It starts with a switch: At first, Conan is in charge and says, “I could have been a doctor.” The doctor says, “No, actually, I am in charge, and you couldn’t have become a doctor even if you’d wanted to.” And then it switches once again.
She discusses this in reference to a Conan O’Brien sketch, but it’s very applicable to the world of The Colbert Report: part of the fun of a good segment is that even when he’s alone at the desk, he bounces back and forth between having and losing control. One minute he’s saying something insightful, the next minute he’s being an idiot and doesn’t know it. “The Wørd” is at its strongest when the sidebar vacillates between agreeing with Colbert and contradicting him, instead of just backing up what he says (which was the idea they originally used) or just contradicting everything he says (which is what happens sometimes).
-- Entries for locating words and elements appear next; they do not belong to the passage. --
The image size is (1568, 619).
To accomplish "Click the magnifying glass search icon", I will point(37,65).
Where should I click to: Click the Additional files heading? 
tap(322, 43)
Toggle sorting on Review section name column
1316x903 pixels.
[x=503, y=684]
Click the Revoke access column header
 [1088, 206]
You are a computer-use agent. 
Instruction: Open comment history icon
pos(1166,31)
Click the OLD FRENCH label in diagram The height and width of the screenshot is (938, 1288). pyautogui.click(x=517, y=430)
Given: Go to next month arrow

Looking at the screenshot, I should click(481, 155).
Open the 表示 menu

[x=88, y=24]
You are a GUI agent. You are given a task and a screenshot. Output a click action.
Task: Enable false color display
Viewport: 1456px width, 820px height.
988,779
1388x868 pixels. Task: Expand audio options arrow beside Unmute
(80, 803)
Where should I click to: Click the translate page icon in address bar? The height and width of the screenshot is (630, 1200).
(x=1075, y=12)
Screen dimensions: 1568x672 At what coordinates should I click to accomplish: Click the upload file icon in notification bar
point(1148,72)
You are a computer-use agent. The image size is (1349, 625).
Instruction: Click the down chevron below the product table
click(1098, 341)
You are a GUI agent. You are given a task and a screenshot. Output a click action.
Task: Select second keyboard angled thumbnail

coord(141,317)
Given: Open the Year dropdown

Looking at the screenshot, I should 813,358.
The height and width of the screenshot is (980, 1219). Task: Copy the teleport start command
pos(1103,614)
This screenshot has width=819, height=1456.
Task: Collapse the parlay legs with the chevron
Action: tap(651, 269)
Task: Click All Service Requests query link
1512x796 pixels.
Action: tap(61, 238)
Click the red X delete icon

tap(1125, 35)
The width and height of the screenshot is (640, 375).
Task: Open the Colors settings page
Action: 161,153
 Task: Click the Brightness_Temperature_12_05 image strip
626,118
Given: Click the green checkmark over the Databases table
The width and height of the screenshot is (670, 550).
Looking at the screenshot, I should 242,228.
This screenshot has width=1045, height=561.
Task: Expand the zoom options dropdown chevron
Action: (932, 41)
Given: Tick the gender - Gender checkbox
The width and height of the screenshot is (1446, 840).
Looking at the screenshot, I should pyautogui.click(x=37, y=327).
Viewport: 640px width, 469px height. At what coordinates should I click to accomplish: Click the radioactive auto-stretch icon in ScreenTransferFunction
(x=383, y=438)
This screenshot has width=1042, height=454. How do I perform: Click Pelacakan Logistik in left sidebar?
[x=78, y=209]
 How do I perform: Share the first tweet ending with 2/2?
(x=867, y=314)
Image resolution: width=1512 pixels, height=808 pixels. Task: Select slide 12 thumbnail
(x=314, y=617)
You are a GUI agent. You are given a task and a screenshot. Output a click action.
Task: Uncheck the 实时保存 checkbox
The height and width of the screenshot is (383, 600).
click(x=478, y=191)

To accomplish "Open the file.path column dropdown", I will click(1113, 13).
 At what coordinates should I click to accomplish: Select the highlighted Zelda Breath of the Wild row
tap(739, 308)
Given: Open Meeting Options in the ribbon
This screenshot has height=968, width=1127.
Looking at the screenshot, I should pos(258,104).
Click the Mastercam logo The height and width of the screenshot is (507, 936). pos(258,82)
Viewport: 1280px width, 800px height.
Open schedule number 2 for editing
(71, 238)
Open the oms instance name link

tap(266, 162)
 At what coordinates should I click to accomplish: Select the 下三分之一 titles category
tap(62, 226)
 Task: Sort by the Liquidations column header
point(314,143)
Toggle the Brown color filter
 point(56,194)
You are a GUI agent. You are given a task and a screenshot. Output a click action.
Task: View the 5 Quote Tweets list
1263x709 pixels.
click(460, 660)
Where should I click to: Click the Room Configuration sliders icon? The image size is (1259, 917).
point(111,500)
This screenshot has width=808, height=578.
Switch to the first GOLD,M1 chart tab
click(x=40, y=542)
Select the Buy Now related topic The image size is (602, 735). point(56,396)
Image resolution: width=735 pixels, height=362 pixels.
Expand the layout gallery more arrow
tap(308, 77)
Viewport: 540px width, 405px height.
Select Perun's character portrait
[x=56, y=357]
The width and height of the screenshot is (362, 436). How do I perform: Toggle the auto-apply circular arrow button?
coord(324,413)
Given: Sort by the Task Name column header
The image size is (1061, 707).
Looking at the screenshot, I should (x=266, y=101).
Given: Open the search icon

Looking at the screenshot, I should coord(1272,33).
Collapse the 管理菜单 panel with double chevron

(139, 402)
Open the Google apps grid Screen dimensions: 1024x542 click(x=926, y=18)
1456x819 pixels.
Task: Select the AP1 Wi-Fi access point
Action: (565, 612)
One of the reasons Saturday Night Live sketches tend to be toothless is that they pick one idea, and therefore one relationship between characters, and repeat it for the entire sketch. Colbert has more bite, when it’s good (it isn’t always, of course), because it starts a segment with a premise and then changes things up and back again.
It’s a comedy principle that goes way back, of course. My favourite example is in the mirror routine from Duck Soup. Why is that routine so much better with Groucho and Harpo than with the many comedians who did the same routine before and after? Because there are “status shifts” throughout the sketch. The typical version of this skit gives all the control to the person pretending to be the reflection, but in this version, Groucho knows Harpo is not really a reflection and is just trying to force him to admit it. Groucho seizes control of the situation by coming up with a new way to force Harpo to admit he’s not a reflection, but Harpo turns it back on him in different ways. At one point Harpo completely blows his cover, dropping his hat, and Groucho hands it back to him, but then they go on with the routine as if nothing had happened. They even switch places at one point. There are all kinds of twists and turns in it, whereas most people who do that sketch stick to one joke (there’s these two people and one does exactly what the other guy does). Even in “Who’s On First” there are moments where Costello is on the verge of gaining control or bringing the conversation around to where he wants it. If a sketch stays in exactly one place for its entire length, it goes nowhere and builds to nothing.